The Data Science Specialization Capstone tasks us with building a text prediction application, based on a corpus of text drawn from blogs, news articles, and Twitter tweets.

The premise is to build a predication model which accepts a string of text, and outputs the next word to use in the sentence. This could be something that would potentially be used in a mobile application, so memory usage and speed of execution are considerations.

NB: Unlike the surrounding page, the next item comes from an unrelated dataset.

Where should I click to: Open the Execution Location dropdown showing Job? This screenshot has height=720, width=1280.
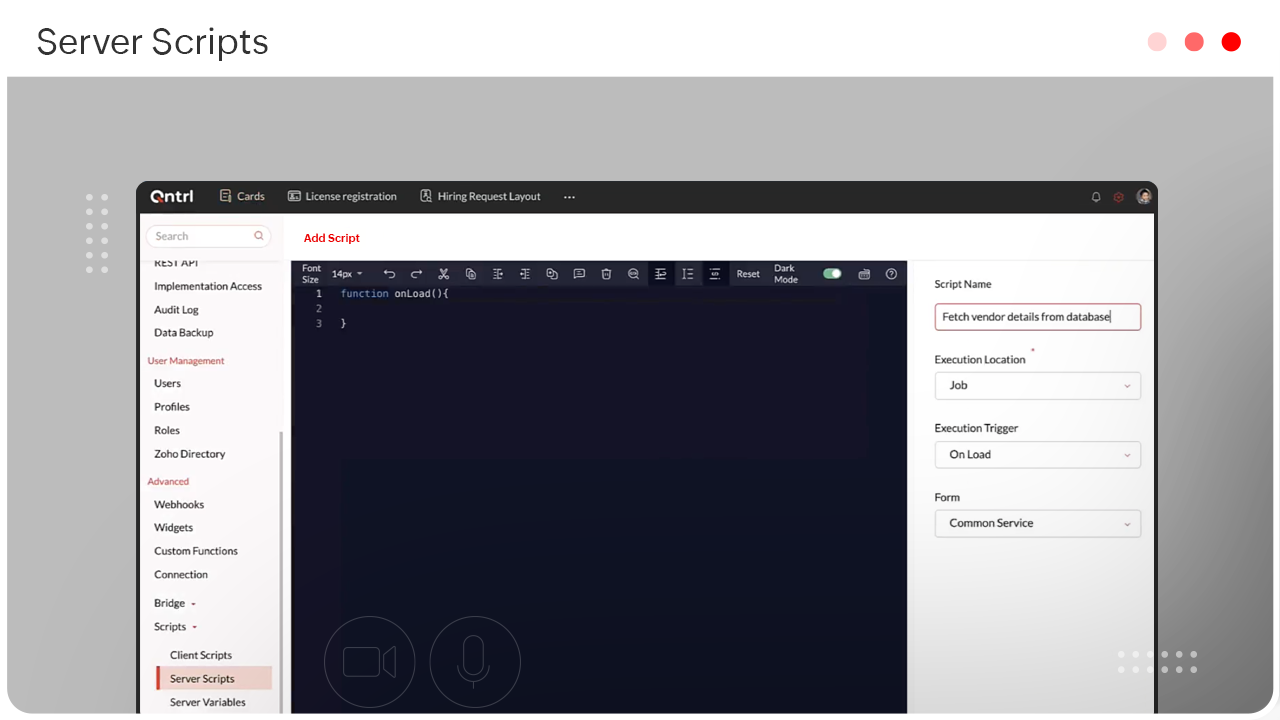[x=1037, y=385]
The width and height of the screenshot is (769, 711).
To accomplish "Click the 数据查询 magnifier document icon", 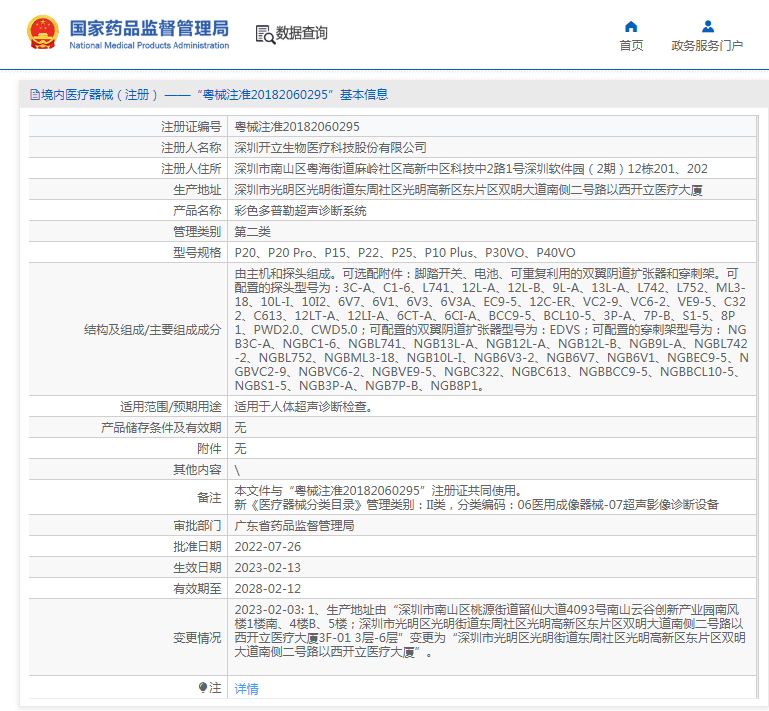I will pos(265,34).
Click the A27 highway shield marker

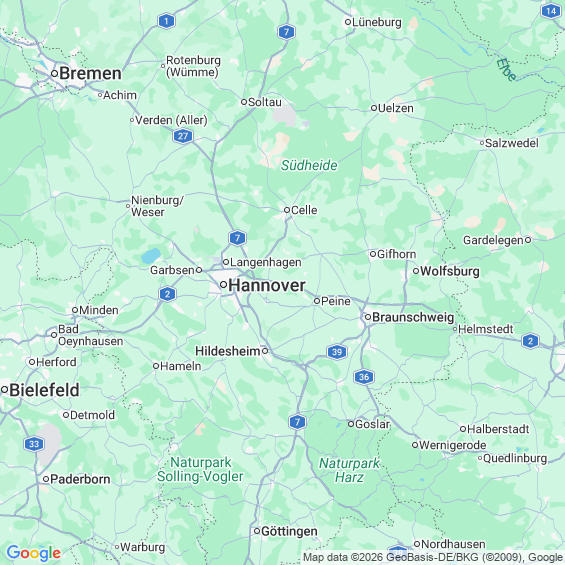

In this presentation, we'll go over the dataset generation process, the model selection, the prototype application itself, and some potential next steps.

Dataset Generation

The corpus of text is large, in total comprising 4,269,678 lines (file size is 557Mb). This requires a significant amount of memory and CPU time to process. The data processing follows the following flow:

  • Read & clean a line of text
  • Use the tidytext package to extract the 4-word-grams
  • Calculate the 4-gram frequencies from data frame, and drop any entries where n=1

This is time-consuming - 20% of the corpus took approximately 4 hours to parse on my laptop. However, the chosen model depends strongly on the quantity of text available to it, so I choose to spend a large amount of time on this processing step, to make the execution faster instead.

Algorithm Explanation

The model selected for this application is a Stupid Backoff model which is defined as:

\[ S(w_i|w_{i-k+1}^{i-1}) = \begin{cases} \frac{count(w_{i-k+1}^{i})}{count(w_{i-k+1}^{i-1})}, & \mbox{if } count(w_{i-k+1}^{i})\mbox{ is > 0} \\ \lambda S(w_i|w_{i-k+2}^{i-1}), & \mbox{otherwise} \end{cases} \]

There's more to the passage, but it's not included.